Indie crime best-seller publishes guidebook to the city of his novels

A best-selling self-published crime author has produced a book of guided walks based on the cases of his series detective.

Caton’s Manchester by Bill Rogers is a book of eight short walks which cover the ground featured in Rogers’ Manchester Murder Mysteries starring DCI Tom Caton.

Rogers started writing the Caton books after he retired from education but he came up against age discrimination when he tried to get the work published, with agents telling him they couldn’t take on anyone over 55, so he turned to the then new platform of Amazon’s Kindle Direct Publishing.

Now 70, he has been writing a book every six months and his 10th Caton novel, Angel Meadow, will be published in September.

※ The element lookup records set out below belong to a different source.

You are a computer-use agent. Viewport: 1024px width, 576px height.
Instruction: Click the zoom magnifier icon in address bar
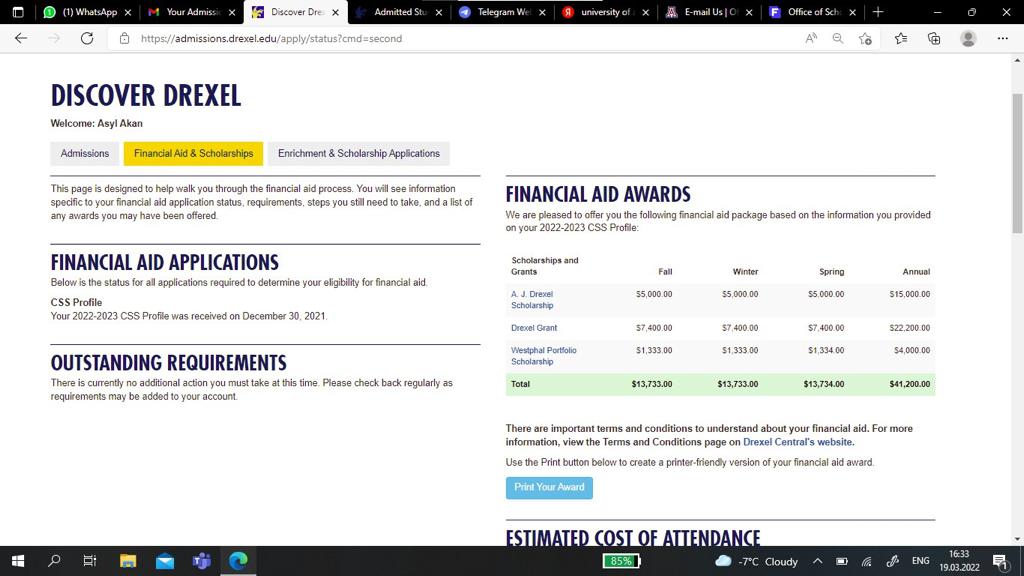838,38
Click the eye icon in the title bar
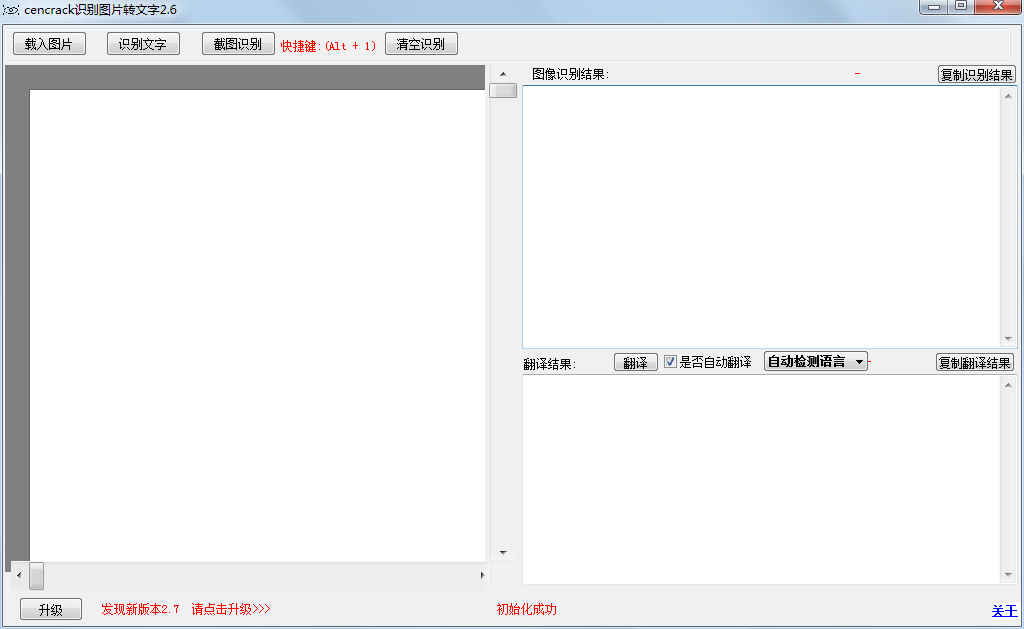Viewport: 1024px width, 629px height. 11,8
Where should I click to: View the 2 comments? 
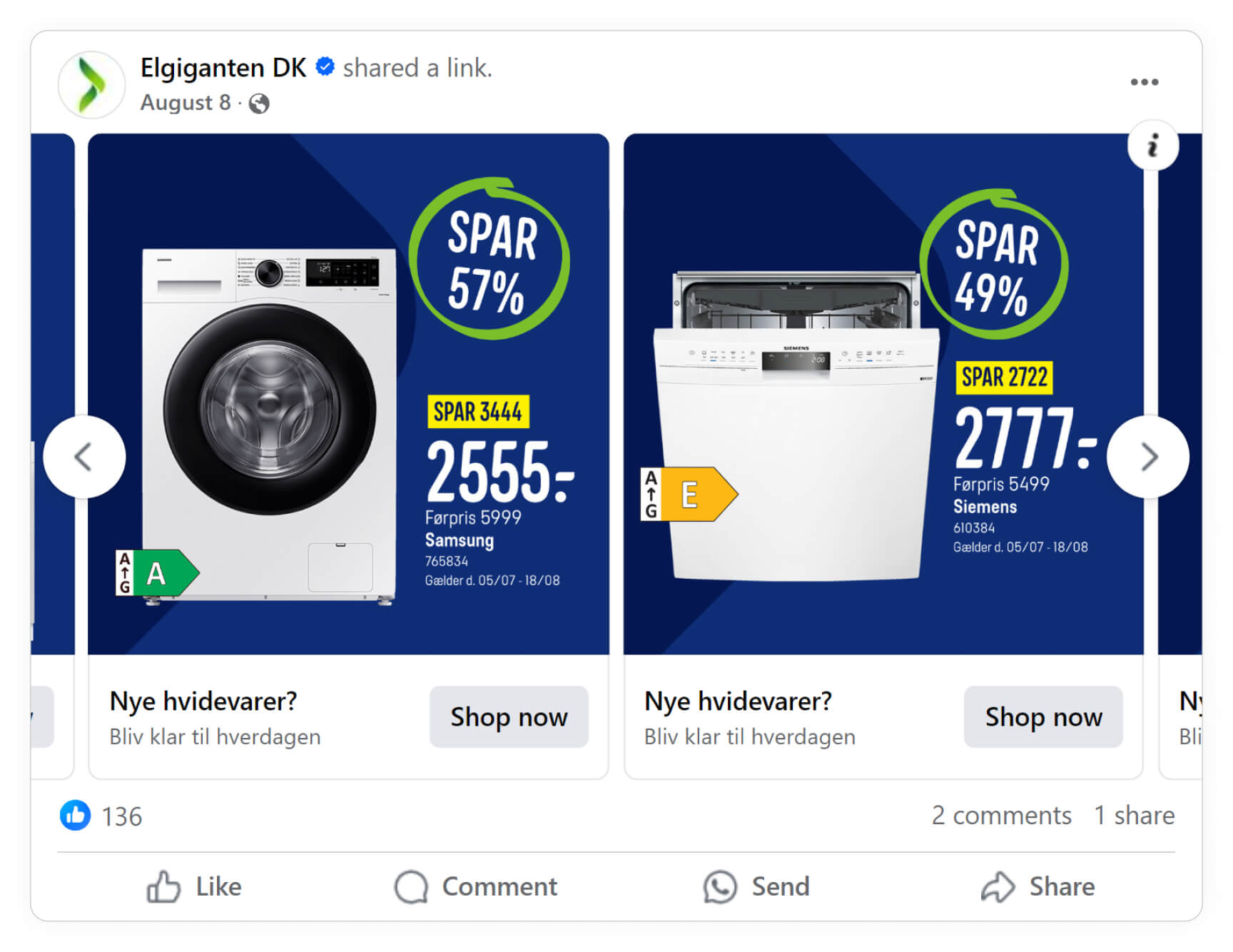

The books are self-published under the imprint of Caton Books and are exclusive to Amazon as Rogers enrols them into the KDP Select scheme. They are professionally produced and have striking covers in a series design.

Books showing the places covered in a series have become familiar in the crime genre, with titles such as Rebus’s Scotland by Ian Rankin, and my personal favourite, Hillerman Country, A Journey through the South-West by the great Tony Hillerman.

I think Caton’s Manchester is particularly enterprising as Rogers is, despite his best-selling success over several years, still independent and self-publishing.

Rogers was born in London but moved North 40 years ago and obviously loves Manchester. He does meticulous research for each of his novels, going to a setting with a camera and voice recorder to note down the details of how it looks, feels and smells.

He is featured in a recent Amazon promotion and his advice on the thorny problem of discoverability is simple: ‘It’s never too late – if your book is good enough, it will find its readers and if it does, write another one quickly: you won’t regret it.’